**Stored data**.
'''
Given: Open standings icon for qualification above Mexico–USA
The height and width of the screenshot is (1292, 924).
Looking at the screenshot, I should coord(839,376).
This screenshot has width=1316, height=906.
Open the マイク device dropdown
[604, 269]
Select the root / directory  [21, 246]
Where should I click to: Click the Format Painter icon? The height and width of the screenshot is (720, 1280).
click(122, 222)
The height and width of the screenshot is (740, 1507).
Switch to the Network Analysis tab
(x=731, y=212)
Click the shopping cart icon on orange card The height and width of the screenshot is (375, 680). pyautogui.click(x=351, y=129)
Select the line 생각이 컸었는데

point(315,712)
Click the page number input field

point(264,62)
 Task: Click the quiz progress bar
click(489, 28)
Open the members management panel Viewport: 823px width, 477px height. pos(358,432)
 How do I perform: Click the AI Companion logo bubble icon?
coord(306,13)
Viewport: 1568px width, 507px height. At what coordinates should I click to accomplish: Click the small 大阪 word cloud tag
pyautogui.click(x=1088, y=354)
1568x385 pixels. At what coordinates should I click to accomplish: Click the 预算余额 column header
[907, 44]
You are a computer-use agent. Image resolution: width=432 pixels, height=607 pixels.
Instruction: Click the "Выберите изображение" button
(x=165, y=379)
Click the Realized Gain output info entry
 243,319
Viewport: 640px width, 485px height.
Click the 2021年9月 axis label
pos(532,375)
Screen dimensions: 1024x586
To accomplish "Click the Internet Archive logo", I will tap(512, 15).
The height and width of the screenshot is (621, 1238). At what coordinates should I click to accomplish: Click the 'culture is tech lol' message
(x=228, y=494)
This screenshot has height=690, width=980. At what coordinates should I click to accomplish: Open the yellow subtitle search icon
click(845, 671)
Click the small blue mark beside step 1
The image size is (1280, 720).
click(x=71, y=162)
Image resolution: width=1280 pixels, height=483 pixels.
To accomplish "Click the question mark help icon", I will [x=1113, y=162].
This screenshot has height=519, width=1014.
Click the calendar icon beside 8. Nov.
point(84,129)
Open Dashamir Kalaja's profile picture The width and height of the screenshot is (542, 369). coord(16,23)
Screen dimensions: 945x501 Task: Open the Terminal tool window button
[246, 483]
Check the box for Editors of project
'''
For every line of the records that has the word "will" in it, make a copy.

To accomplish "Click the Internet Archive logo", I will tap(512, 15).
To accomplish "Click the question mark help icon", I will [x=1113, y=162].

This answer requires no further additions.